TASK DETAILS = In the listing that follows, copy out each line that includes the word "agent".

RECORDS SHOWN =
.....
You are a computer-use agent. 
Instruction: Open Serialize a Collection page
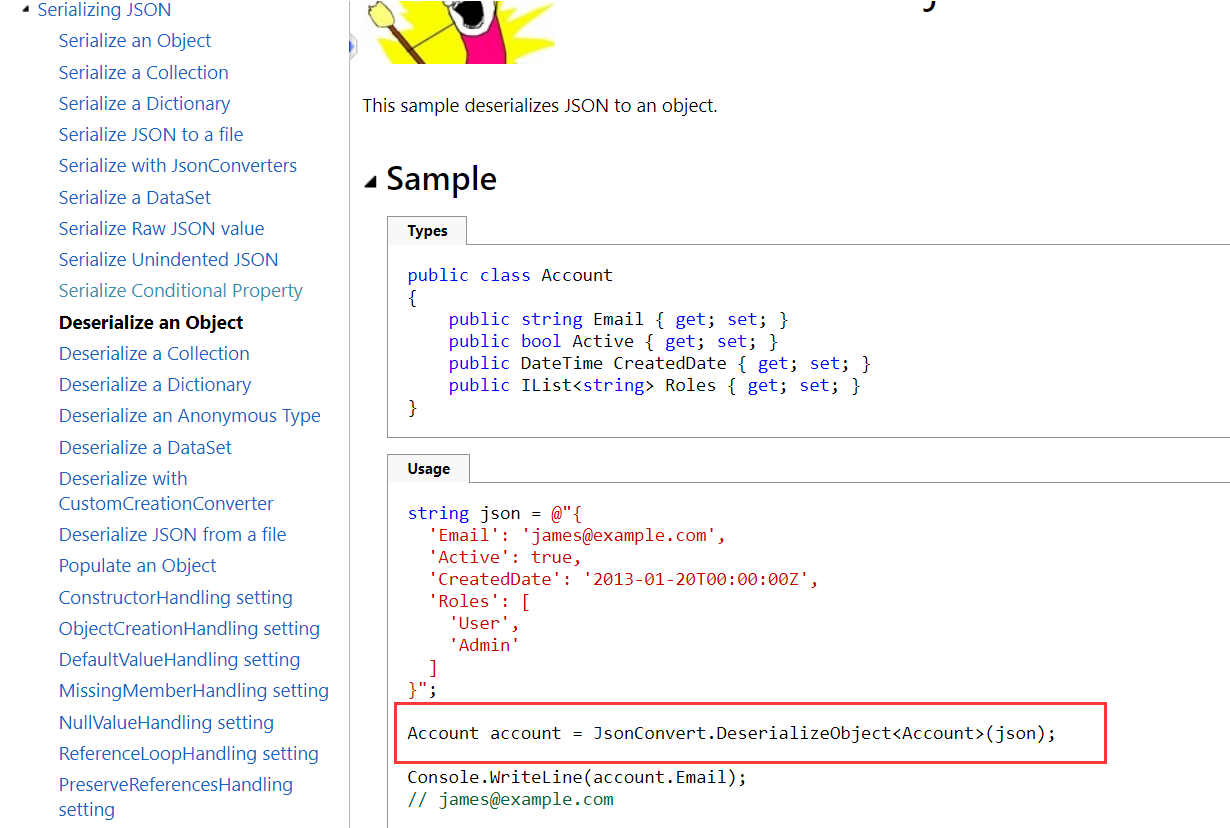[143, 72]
.....
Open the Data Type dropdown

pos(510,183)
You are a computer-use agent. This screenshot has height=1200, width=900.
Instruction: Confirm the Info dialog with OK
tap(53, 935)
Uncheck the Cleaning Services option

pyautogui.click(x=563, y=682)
.....
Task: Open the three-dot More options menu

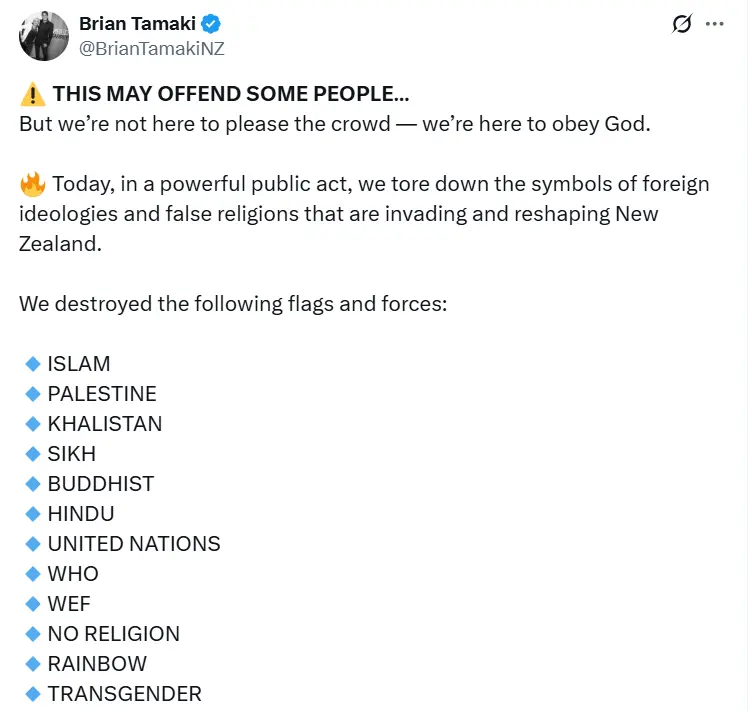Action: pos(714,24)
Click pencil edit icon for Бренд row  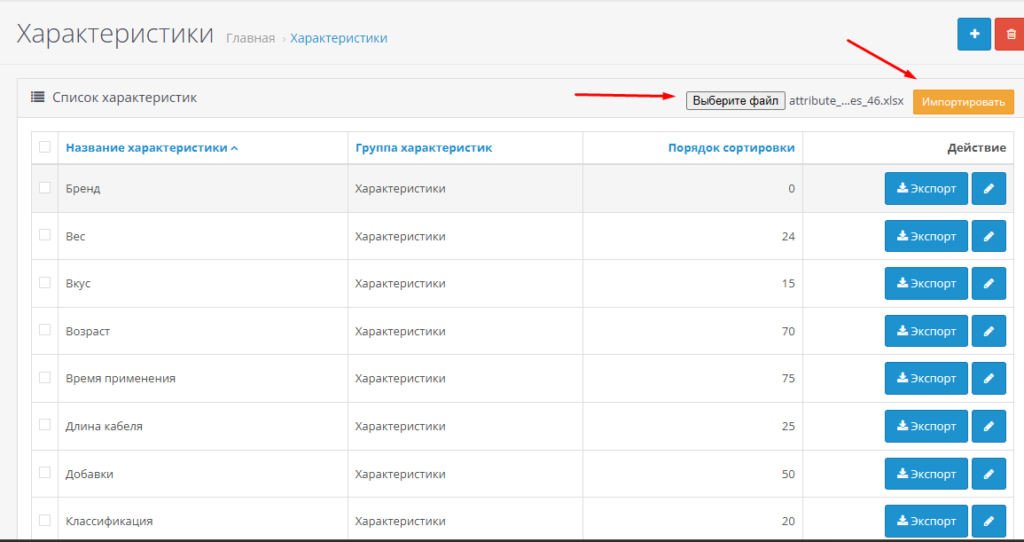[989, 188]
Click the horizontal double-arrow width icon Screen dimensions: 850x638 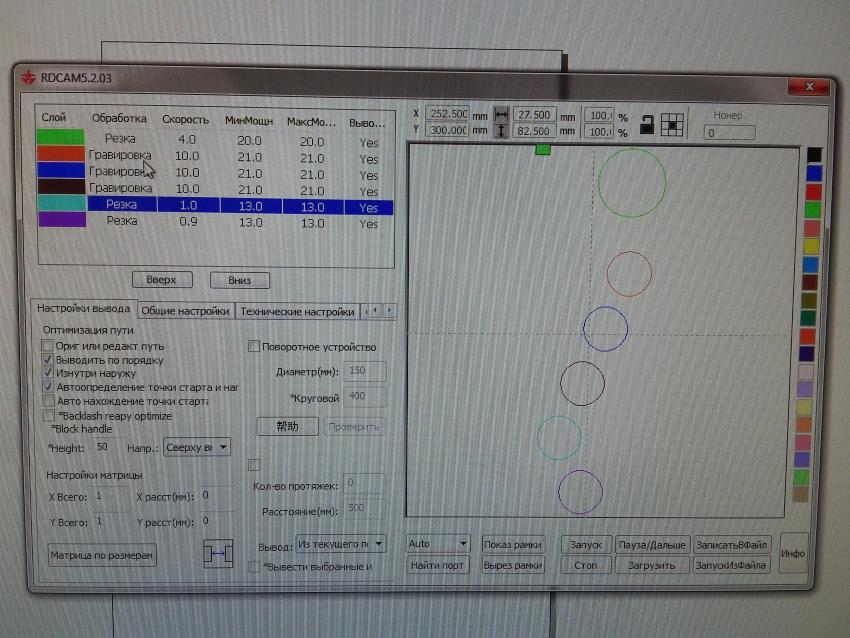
.....
YOUR SOLUTION =
You are a computer-use agent. 
You are a computer-use agent. This screenshot has height=1200, width=900.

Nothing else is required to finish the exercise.